Lexington Market has been an iconic presence in downtown Baltimore since its earliest days. Starting in 1782 on land between Eutaw and Greene streets donated by General John Eager Howard, the market was the destination of many horse-drawn wagons bringing in fresh produce from the region’s countryside. It wasn’t until 1803 that a large market shed was constructed to protect the marketplace from the elements. A later incarnation of the market building lasted until 1949 when it was destroyed by a six-alarm fire. A hastily constructed replacement in 1950, followed by the Arcade years later, served the community until it was clear significant reinvestment was necessary. In 2018, Baltimore City officials selected Seawall Development to lead the $45 million transformation. The latest version of the market is about to make its public debut.
An Early Peek
I recently had a preview of the new market in a meeting organized by the Baltimore chapter of Lambda Alpha International, a land economics professional organization. Seated in the upper level of the new market shed, a space evocative of the earlier era, we had a chance to learn of the latest transformation, while tasting some of the offerings of a couple of the soon-to-open market’s vendors. These included samosas by Lumbini, an Indian-Nepali eatery, and a baked potato/ crabmeat combo created by The Dancing Potato.
Describing the transformation underway was Paul W. Ruppert, the president and CEO of the Baltimore Public Markets Corporation, established in 1995 as a nonprofit organization. Ruppert himself has an interesting history, including an undergraduate degree in history from Penn. Later earning a master’s degree in Irish Studies from Catholic University, Ruppert decamped for New York where for three years he managed the American Irish Historical Society. Returning to Washington where his family had a real estate business, he became involved in many ventures, including several restaurants and a bookstore in the Petworth neighborhood.
Baltimore’s Public Market System
Ruppert began his current work in June 2021. He is now responsible for managing the largest public market system in the United States. In addition to the flagship Lexington Market, he oversees five other neighborhood markets: Cross Street in South Baltimore, Broadway in Fells Point, Hollins Market on the west side, the Avenue Market in Upton and Northeast near the main Johns Hopkins Hospital campus. Ruppert notes that because of that Hopkins proximity, Northeast Market currently has the strongest patronage in his system.
In our discussion with Ruppert, it was noted that Lexington Market does not have the same success in attracting students, faculty and staff from the nearby University of Maryland professional schools. That’s a reflection of some of the troubling issues that the market has faced in recent years, including panhandling, homelessness and crime, including open-air drug dealing. In acknowledgement that it is operating in a challenging neighborhood, the market is working with the University of Maryland School of Social Work to develop strategies to address these issues. There is also a security force numbering between 20 and 30 to respond to problems inside and around the market.

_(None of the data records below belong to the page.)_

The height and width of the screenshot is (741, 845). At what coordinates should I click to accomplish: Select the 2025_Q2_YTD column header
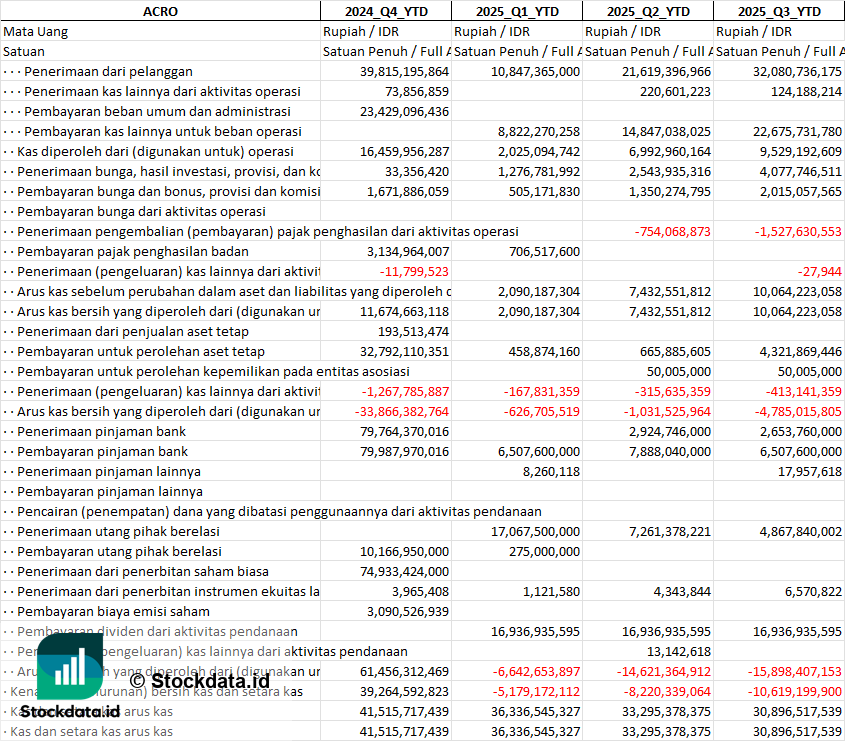648,11
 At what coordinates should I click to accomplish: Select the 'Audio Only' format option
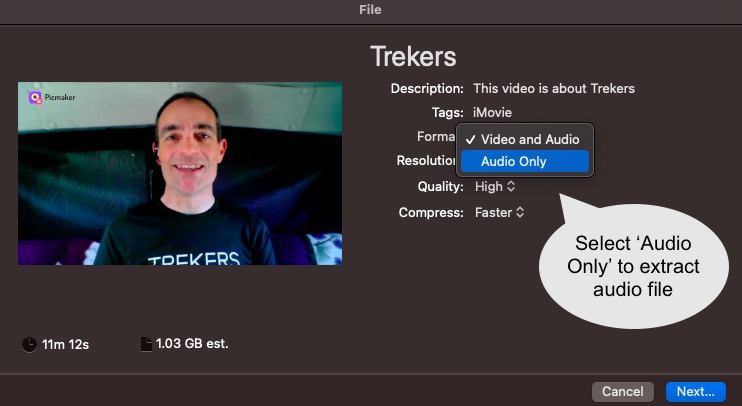click(525, 161)
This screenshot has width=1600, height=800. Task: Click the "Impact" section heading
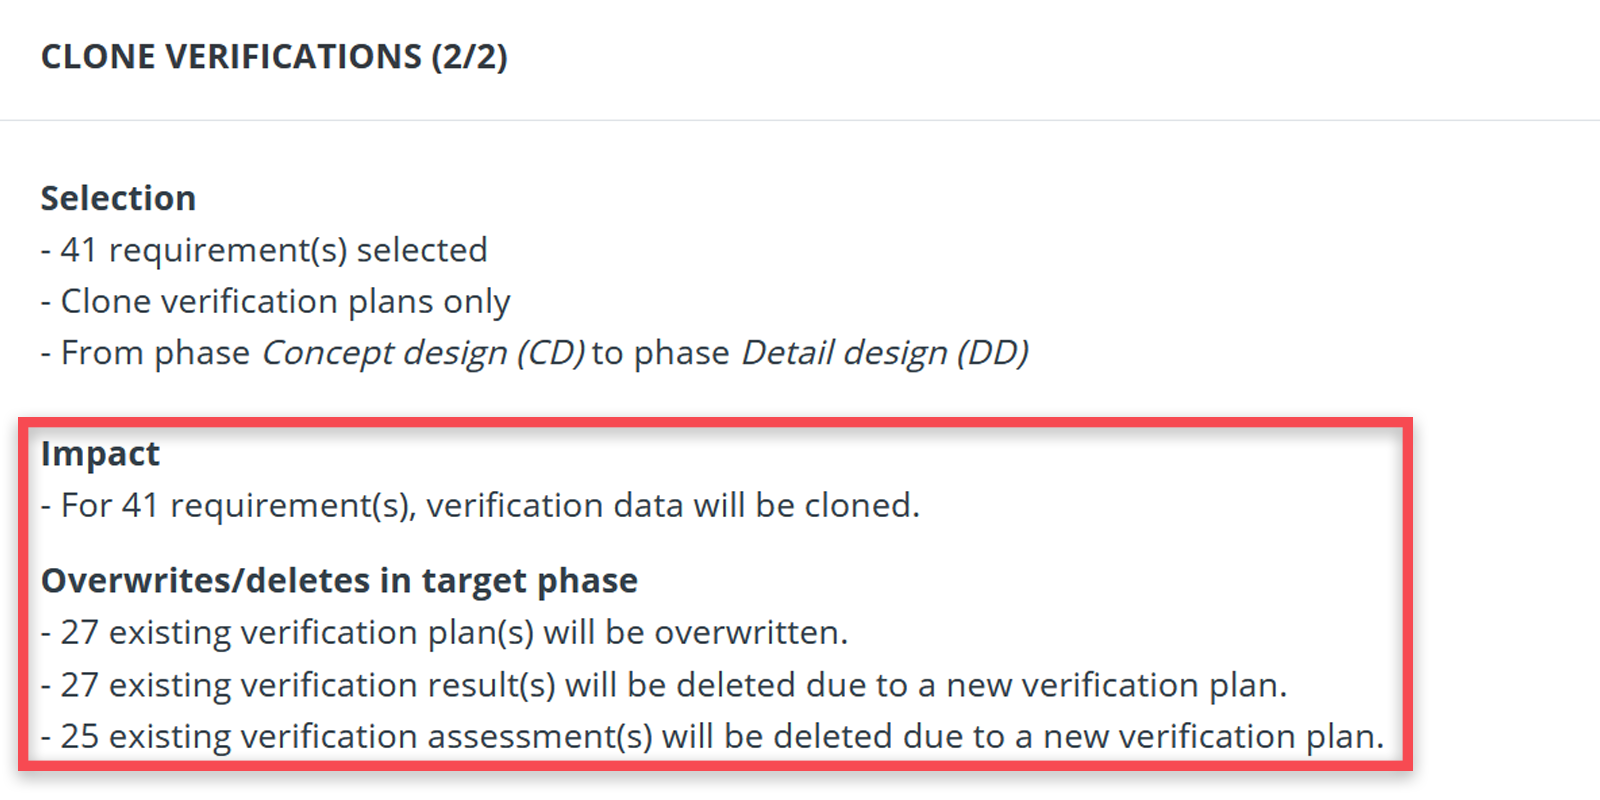[100, 454]
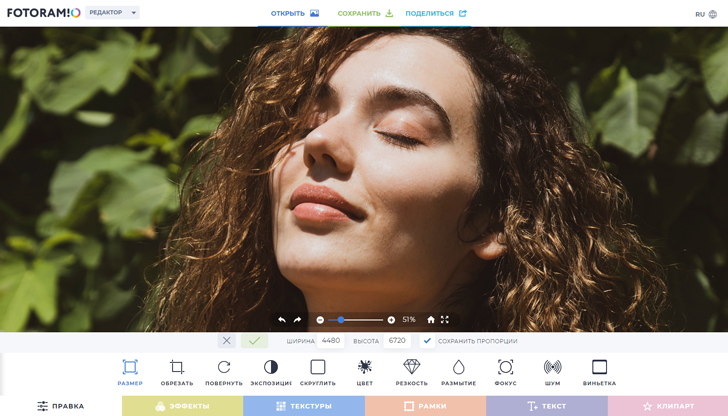The image size is (728, 416).
Task: Switch to the Текстуры tab
Action: pyautogui.click(x=304, y=406)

Many Functions of Lexington Market
The new market will have 50 vendors providing both fresh foods and prepared items. That’s down roughly by half from what has been in place. There will also be stalls for services, such as a florist and a shoemaker. Additionally, there will be 12 kiosks for 3-month pop-up shops. With more than 300 applicants, an extensive vetting process has taken place to secure what seems to be an appropriate mix of food and non-food offerings. An estimated 45% of the vendors will have Baltimore ties. Among the many functions the market serves – source of fresh foods, options for a quick lunch, a social gathering place and a venue to take in some of the programming planned for the site – Ruppert also sees it as the city’s largest business incubator, offering new opportunities in a supportive environment for first time entrepreneurs.
No definite date has been set for the opening of the new Lexington Market. We are told to be alert for a Grand Opening weekend in early fall with public events over a Thursday – Sunday, including a ribbon-cutting with Mayor Brandon Scott and a Saturday afternoon Community Block Party. Soon you will once again be able to latch onto some of your old favorites, perhaps some Italian grocery staples from Trinacria, a bag of Konstant’s roasted peanuts, or offerings from Faidley’s raw bar. Enjoy.